I dodaje: – Chłopcy na jutrznię jechali saniami, czasem konno. W ręku trzymali bicze. Strzały z bicza miały odpędzać licho. Kto nie dojechał na jutrznię, szedł albo jechał do kościoła na sumę o godzinie 12. W niektórych wsiach fornale dworscy, synowie gospodarscy i parobcy oraz przebierańcy noworoczni witali Nowy Rok głośnym strzelaniem z batów na wiwat i aby wystraszyć zło. Wierzono także, że zależnie od tego, jaki gość pierwszy przyjdzie w Nowy Rok w odwiedziny, taki będzie już cały rok.
Mężczyzna wróżył powodzenie, kobieta zaś kłopoty, kłótnie i swary. Mówiono, że jeżeli do domu z życzeniami zawita jako pierwszy młody chłopak, to cały rok będzie obfity, szczęśliwy, a w gospodarstwie będą się rodzić byczki i baranki. Jeśli w domu była panna na wydaniu, to w nadchodzącym roku męski gość zwiastował kawalera. Natomiast jeśli pierwsza przyjdzie kobieta – urodzą się jałówki i owce, kury się będą niosły, ale rok w rodzinie będzie pełen kłótni. Zwłaszcza, jeśli przyjdzie przed wysypaniem kurom ziarna. To wróżyło słabe ich niesienie się. Kobiety robiły więc wszystko, by przed tą czynnością czy w jej trakcie, żadna z sąsiadek nie zaczepiła ich i nie weszła na teren domu. Wysypywały więc ziarno bardzo wcześnie rano. Złowróżbne było nie tylko przekroczenie progu chaty. Wystarczyło, że przeszła przez wrótnię na teren podwórka.

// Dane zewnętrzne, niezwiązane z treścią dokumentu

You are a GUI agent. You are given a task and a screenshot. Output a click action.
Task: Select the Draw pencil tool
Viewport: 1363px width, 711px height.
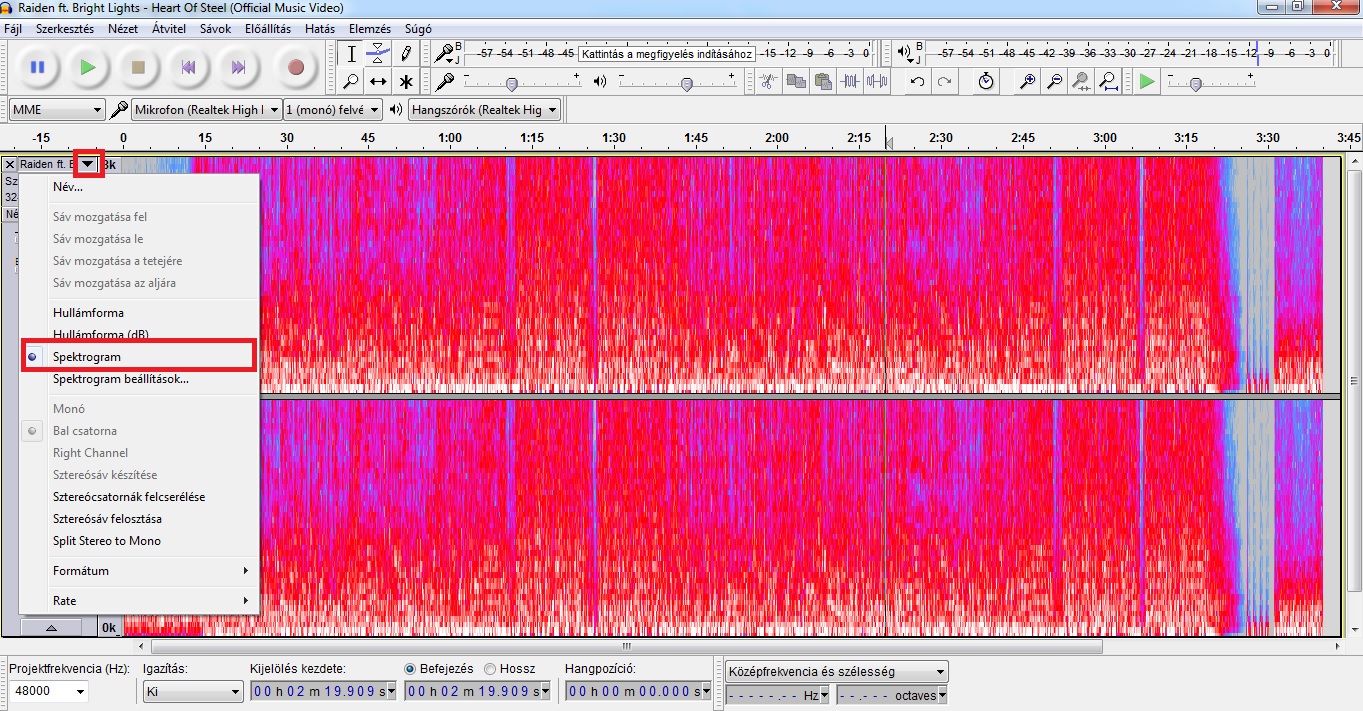click(405, 54)
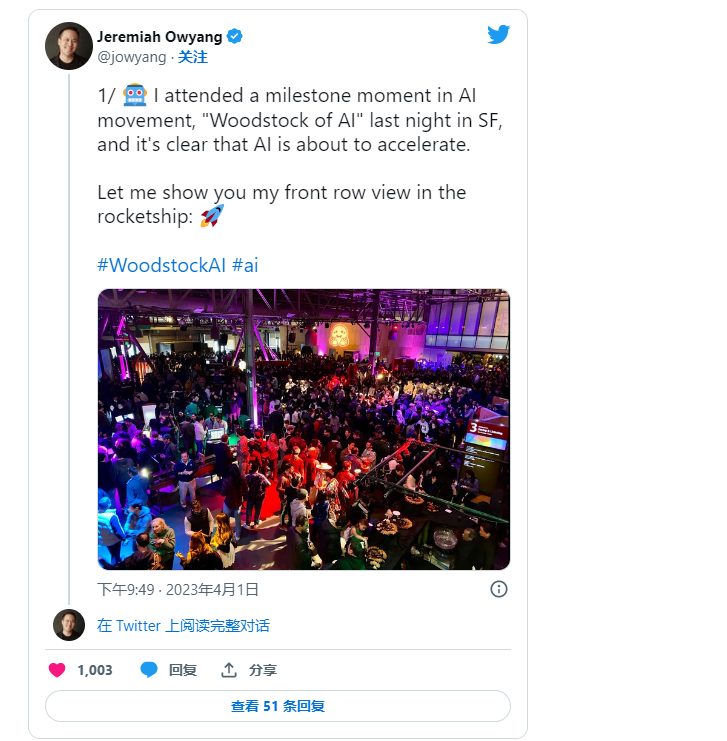
Task: Read full conversation on Twitter link
Action: point(183,626)
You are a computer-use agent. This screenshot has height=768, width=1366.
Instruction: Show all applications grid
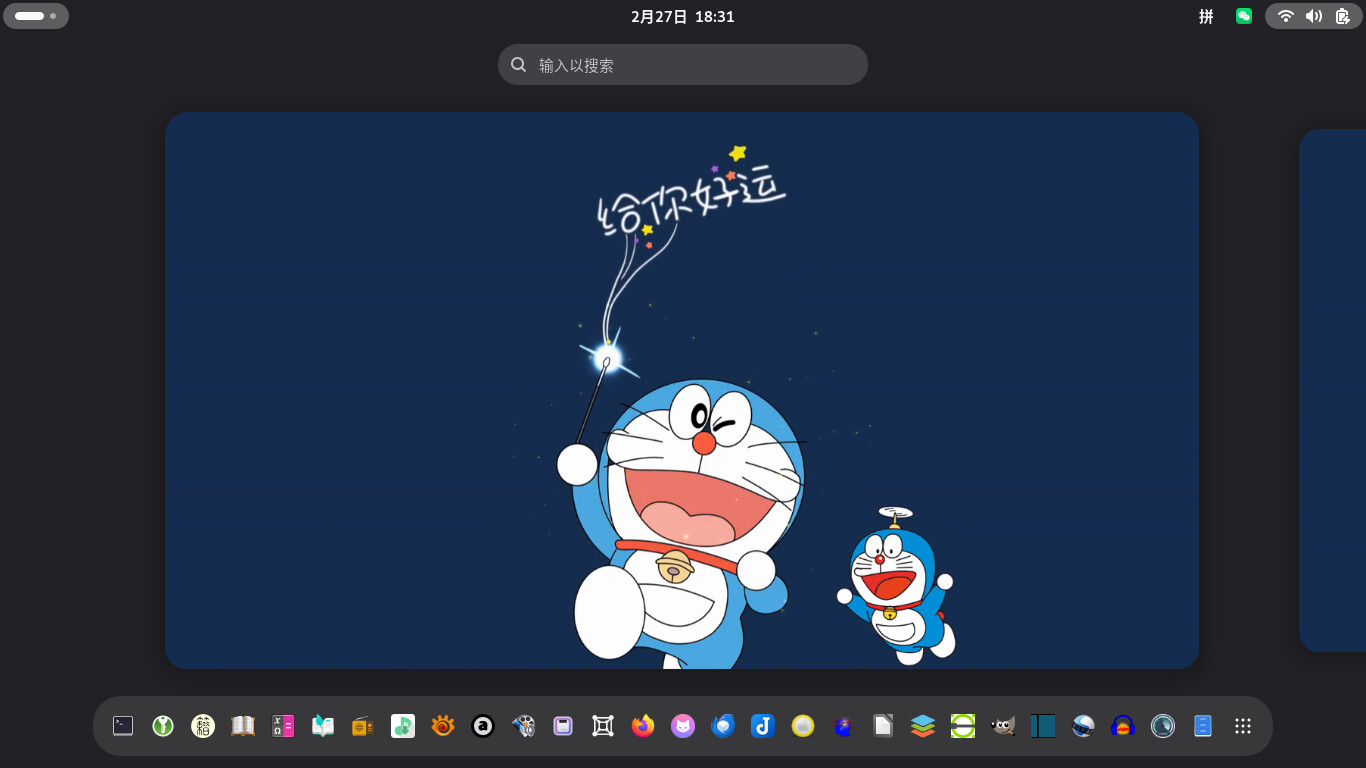tap(1243, 726)
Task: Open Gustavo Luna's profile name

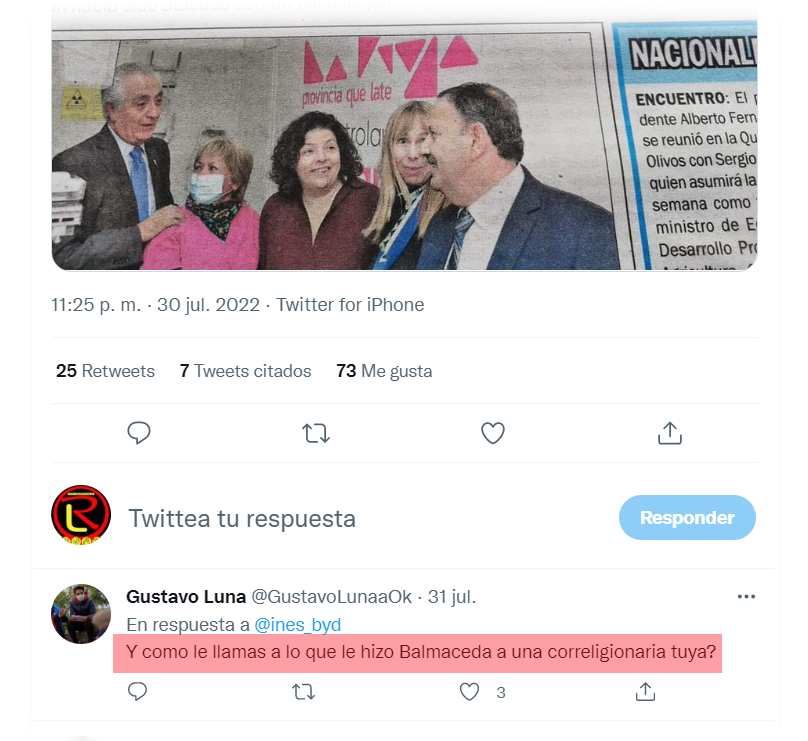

– Wszyscy mieszkańcy wsi Ziemi Kieleckiej szli gromadnie do kościoła na sumę, w najlepszych ubraniach – aby oszukać biedę, z gałązkami choiny zielonej zatkniętymi za pasem lub zawiązanymi w fałdach ubrania, a po powrocie z kościoła zatykali owe gałązki za belki sufitu, tym zapobiegając czarom i złym urokom. Wierzono, że kiedy zasiadano do śniadania w Nowy Rok na stole powinien leżeć duży, nie napoczęty bochenek chleba, aby go i innego jadła nie brakowało przez cały rok. Rozpoczynanie bochenka było symbolicznym zaczynaniem od nowa. Musiał mieć nienaruszoną skórkę, nie wolno było wykorzystać chleba napoczętego w poprzednich dniach.
Z tych samych względów przyrządzano obfity noworoczny obiad. Nie przypominał absolutnie naszych dzisiejszych wystawnych posiłków. Tradycyjną świętokrzyską potrawą noworoczną był wówczas rosół z baraniny z ziemniakami, flaki z kaszą i suto kraszona kapusta z grochem, chleb i ciasto domowego wypieku oraz piwo lub okowita, do tego było mięso i słonina ze świni zabitej późną jesienią.